According to Lewis Lehman of Farm Bureau Insurance who presented the resolution to commissioners, the U.S. Environmental Protection Agency (EPA) and the United States Army Corp of Engineers (USACE) have proposed a new rule to define “waters of the United States” that will vastly expand the jurisdictional authority of the federal Clean Water Act (CWA) in order to develop a new guidance which expands their own jurisdictional authority under the CWA to include waters of the state(s) and other waters previously not regulated under either the CWA or judicial proclamation, including some ditches, farm ponds, dry water ways and isolated wetlands.
According to the proclamation, this proposed rule (if adopted) will infringe upon the sovereignty of states to appropriately regulate waters of the states. It would require counties and special districts to obtain costly and burdensome Section 404 permits from the USACE for the construction of small bridges and culverts, and routine maintenance of some ditches, canals and other such water conveyances, the resolution states. It would also infringe on private property rights, impairing land management activities such as urban development and agriculture production, the resolution further states.
The resolution stated that legislation to expand the jurisdictional authority of the CWA as described in the proposed rule has failed in the U.S. Senate and the USEPA and USACE have been criticized by both the U.S. Senate and U.S. House of Representatives for enacting expansive rules without congressional oversight.
By approving this resolution, Brown County joins other Texas counties in “strongly opposing the proposed new rule to define ‘waters of the United States’ in that it increases the need for burdensome and costly permitting requirements, infringes on private property rights and circumvents the legislative process, thus the will of the people.” It also states that, “Congress, not federal agencies, make the laws and therefore any such change in jurisdictional power of the federal government should only occur as a result of the passage of federal legislation.”
In other matters on Monday’s agenda:
*Commissioners took no action after consideration of a burn ban.
*Brown County Clerk Sharon Ferguson received approval for a lease of copiers for use in the County Clerk’s office. According to Ferguson, a previous 5-year lease of two Xerox copiers has expired and 2 Cannon copiers along with a Lexmark printer will be leased from local Cannon Dealer Kirbo’s Office System. The lease will be more expensive, increasing from $412/month to $499/month; however the leases differ in that there is an additional printer to be used for documents and the clerk’s office is not locked into a 5-year lease, according to Ferguson. The funding for the lease will continue to come from the clerk’s records management fund, Ferguson stated.

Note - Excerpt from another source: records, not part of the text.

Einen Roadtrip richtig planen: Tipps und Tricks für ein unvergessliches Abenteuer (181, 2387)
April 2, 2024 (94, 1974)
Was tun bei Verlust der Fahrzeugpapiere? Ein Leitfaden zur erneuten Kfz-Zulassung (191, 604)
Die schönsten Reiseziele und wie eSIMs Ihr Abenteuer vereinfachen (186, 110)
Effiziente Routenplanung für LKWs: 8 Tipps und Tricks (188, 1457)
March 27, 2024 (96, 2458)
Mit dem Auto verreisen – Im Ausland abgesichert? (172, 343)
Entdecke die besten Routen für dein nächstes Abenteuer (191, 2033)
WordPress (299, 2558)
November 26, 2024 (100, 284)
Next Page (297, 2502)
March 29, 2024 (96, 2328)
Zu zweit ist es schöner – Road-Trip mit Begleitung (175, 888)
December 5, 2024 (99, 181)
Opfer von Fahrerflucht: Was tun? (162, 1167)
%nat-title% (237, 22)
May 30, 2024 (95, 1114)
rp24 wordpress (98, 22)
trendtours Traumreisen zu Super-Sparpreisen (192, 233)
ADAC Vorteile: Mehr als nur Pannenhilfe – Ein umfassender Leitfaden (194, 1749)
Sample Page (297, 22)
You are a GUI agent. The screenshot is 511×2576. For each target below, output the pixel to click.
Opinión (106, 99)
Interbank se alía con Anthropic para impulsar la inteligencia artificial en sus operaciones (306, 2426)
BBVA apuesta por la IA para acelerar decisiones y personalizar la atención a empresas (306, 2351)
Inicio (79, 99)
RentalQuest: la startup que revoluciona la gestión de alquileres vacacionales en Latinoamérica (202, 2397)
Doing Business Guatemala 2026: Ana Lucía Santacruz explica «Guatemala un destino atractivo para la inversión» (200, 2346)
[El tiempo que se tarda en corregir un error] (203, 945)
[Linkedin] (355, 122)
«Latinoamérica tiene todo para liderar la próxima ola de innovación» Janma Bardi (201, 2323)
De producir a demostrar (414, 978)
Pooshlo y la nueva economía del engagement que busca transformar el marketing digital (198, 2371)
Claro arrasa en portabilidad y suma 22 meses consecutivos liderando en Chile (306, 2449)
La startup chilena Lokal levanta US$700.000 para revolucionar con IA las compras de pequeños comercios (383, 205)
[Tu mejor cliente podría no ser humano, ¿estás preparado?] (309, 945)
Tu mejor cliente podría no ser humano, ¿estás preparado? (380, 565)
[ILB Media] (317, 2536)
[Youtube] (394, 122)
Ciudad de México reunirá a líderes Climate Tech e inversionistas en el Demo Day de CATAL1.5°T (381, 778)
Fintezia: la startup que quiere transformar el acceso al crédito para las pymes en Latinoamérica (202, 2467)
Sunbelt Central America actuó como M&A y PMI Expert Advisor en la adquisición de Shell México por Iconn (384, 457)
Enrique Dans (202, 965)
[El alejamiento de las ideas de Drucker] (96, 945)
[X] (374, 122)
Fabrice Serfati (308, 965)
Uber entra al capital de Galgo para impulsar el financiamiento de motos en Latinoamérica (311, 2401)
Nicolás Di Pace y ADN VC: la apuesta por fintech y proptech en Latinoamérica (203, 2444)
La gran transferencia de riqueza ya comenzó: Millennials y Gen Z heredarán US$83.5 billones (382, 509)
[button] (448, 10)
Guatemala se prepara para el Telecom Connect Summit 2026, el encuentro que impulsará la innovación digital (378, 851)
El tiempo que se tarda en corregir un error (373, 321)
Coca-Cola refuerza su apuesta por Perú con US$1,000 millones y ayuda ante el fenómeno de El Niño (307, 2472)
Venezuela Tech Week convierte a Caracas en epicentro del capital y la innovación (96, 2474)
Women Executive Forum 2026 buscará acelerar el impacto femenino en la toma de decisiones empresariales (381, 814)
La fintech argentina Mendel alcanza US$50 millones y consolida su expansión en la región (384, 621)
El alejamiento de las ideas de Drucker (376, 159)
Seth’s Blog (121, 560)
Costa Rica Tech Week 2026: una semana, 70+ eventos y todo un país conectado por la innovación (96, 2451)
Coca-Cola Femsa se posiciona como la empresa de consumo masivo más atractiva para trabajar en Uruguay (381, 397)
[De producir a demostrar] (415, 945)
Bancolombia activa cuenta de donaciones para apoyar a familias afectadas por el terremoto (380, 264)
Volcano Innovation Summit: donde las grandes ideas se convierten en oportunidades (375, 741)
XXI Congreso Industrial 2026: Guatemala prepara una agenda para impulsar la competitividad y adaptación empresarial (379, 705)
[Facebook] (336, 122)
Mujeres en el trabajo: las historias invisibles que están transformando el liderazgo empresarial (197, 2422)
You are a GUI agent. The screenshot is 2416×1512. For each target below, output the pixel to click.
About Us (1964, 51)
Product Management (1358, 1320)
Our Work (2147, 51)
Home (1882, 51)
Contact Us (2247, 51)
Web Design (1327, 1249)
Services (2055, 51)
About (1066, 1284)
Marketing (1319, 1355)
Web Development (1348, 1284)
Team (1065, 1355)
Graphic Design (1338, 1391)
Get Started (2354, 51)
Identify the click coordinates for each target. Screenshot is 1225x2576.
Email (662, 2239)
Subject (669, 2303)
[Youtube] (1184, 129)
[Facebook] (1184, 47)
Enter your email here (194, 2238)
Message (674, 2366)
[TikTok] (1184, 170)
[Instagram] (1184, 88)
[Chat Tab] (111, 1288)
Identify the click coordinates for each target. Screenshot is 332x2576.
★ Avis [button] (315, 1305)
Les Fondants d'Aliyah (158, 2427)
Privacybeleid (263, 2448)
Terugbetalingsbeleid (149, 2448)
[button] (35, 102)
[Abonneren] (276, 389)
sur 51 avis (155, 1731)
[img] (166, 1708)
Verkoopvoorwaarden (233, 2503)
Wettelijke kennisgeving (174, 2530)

*Commissioners held a public hearing on the proposed tax rate which will be unchanged from last year at a total combined tax of $0.5744/$100 valuation. This amount is made up of amounts of $0.4476 (up from $0.4451 in 2013/14) general fund, $0.0467 from debt service fund (down from $0.0492 in 2013/14); $0.0801 road and flood fund. Regarding the proposed tax rate County Surveyor Don King stated, “I applaud you for keeping the same rate.” A second public hearing on the proposed tax rate will be held on Friday, September 12, 2014.